__TASK REQUIREMENTS__: Every record below must be returned word for word, with the pictures left out.

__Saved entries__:
────────

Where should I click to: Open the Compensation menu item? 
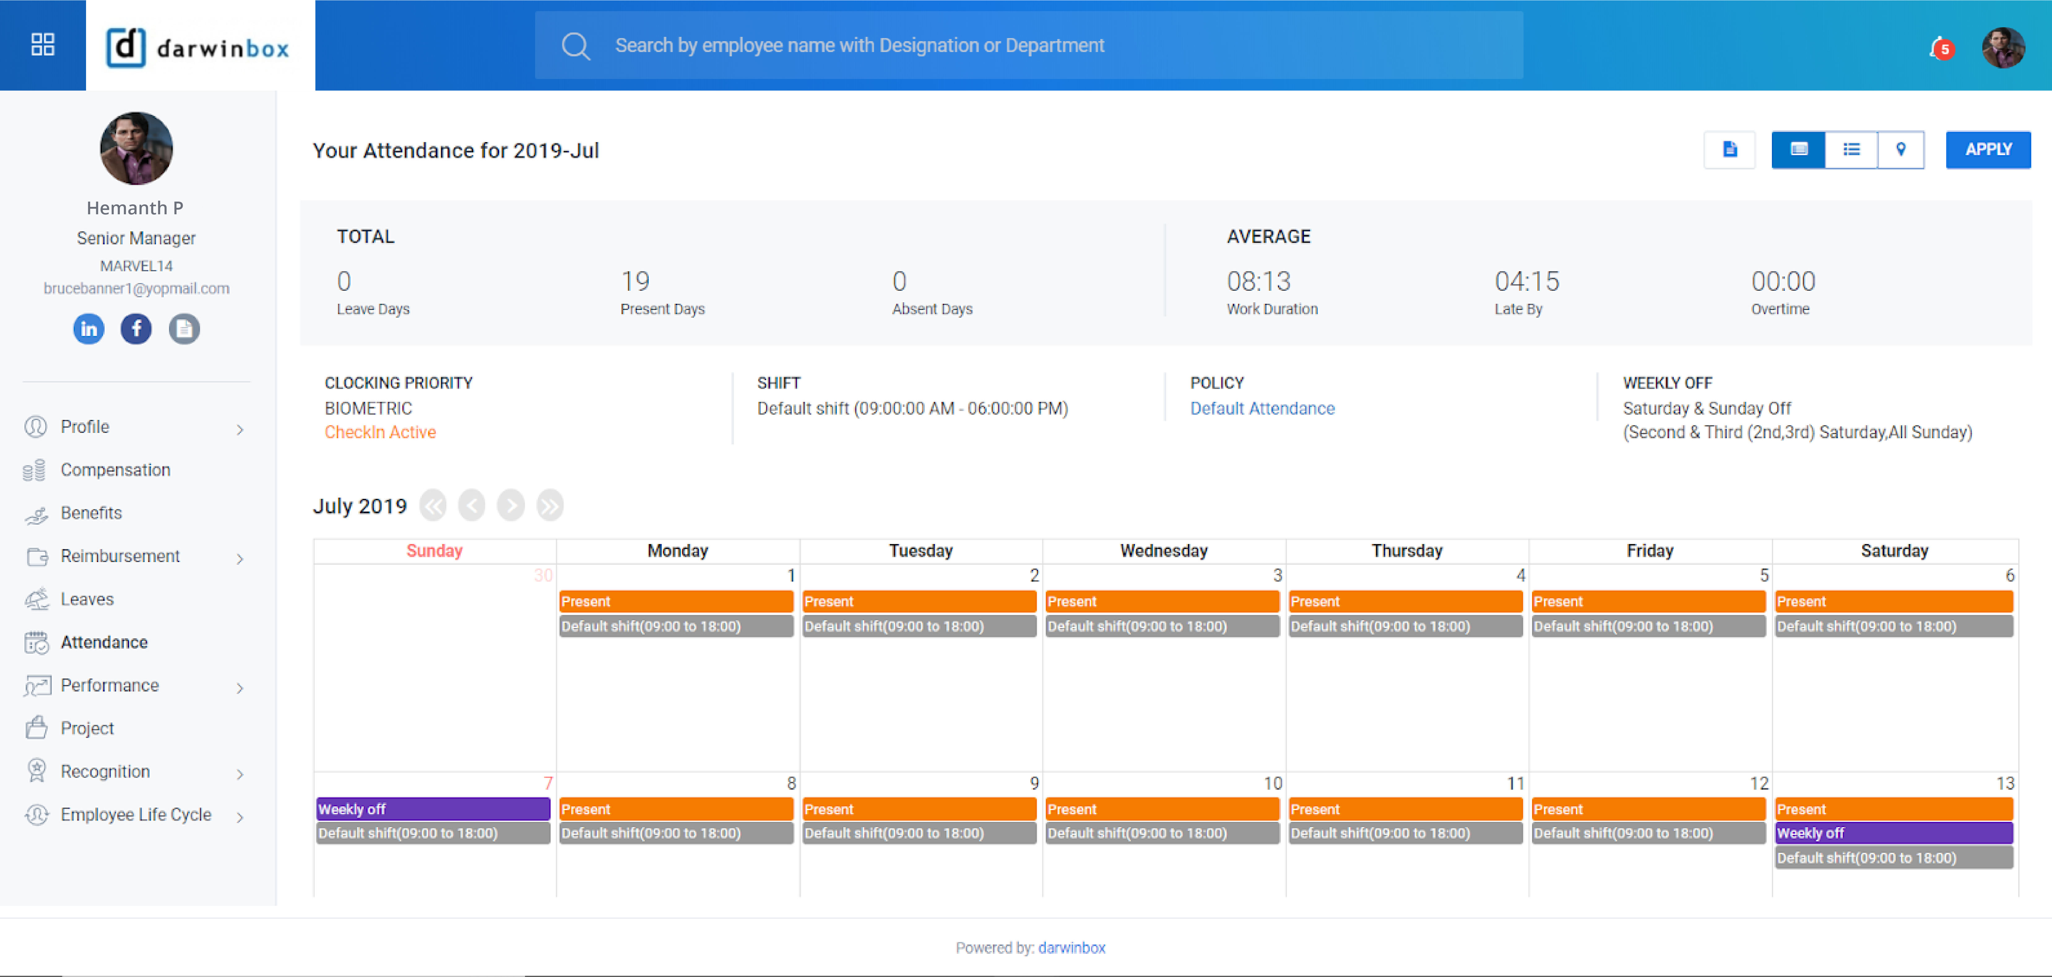click(116, 470)
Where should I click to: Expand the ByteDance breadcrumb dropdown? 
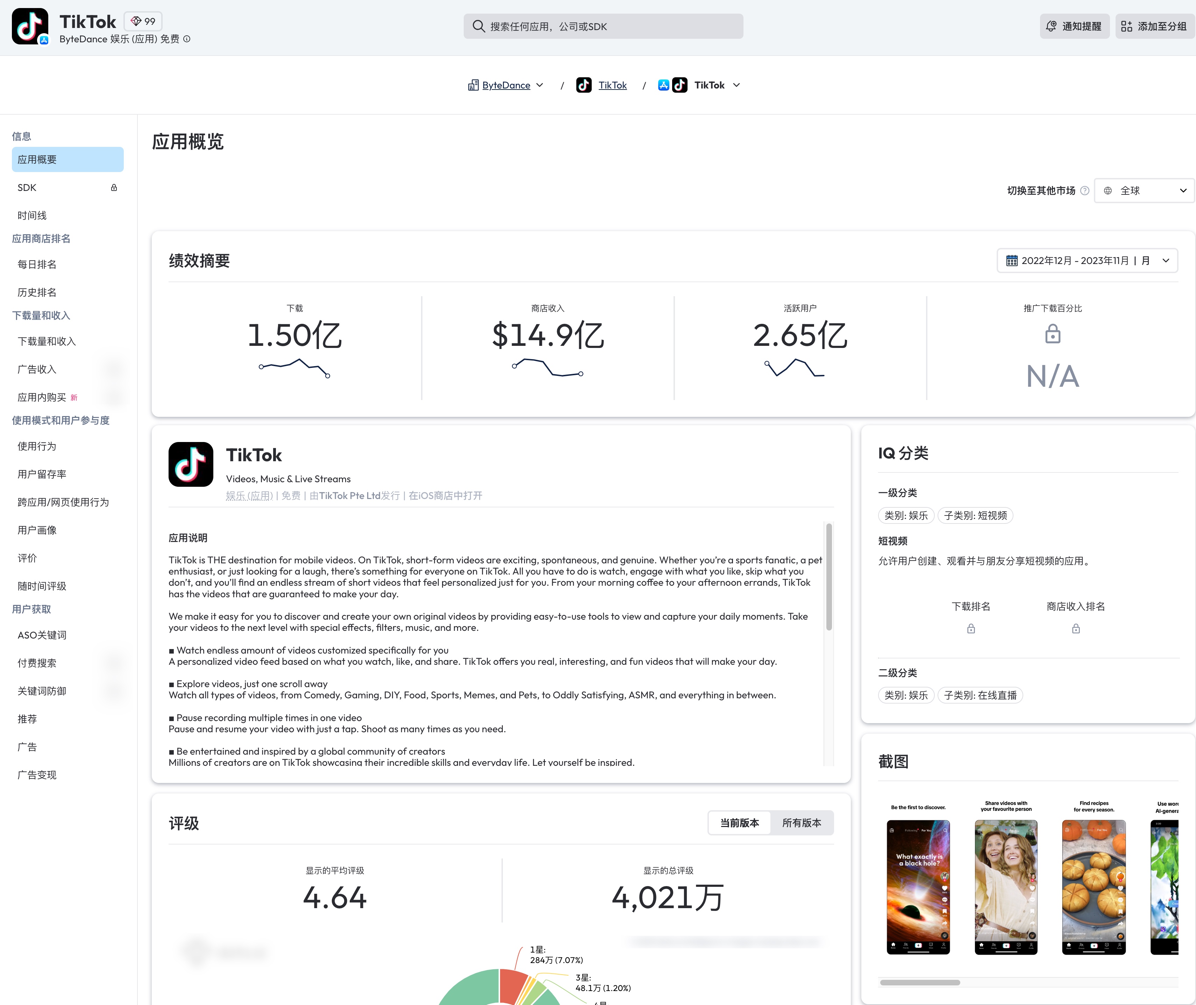pyautogui.click(x=539, y=85)
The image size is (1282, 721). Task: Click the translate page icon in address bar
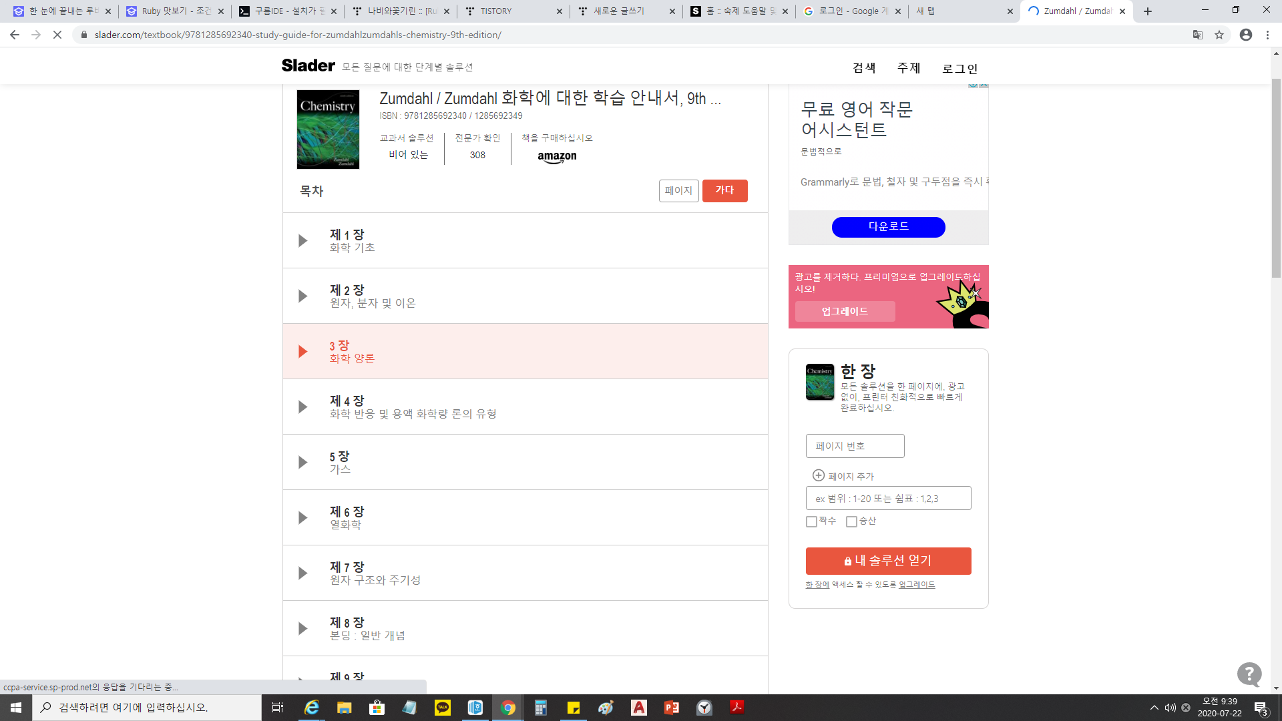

────────

__EXPECTED OUTPUT__:
Where should I click to: Open the Compensation menu item? 
click(116, 470)
Where should I click to: Expand the ByteDance breadcrumb dropdown? 
pyautogui.click(x=539, y=85)
The image size is (1282, 721). Task: Click the translate page icon in address bar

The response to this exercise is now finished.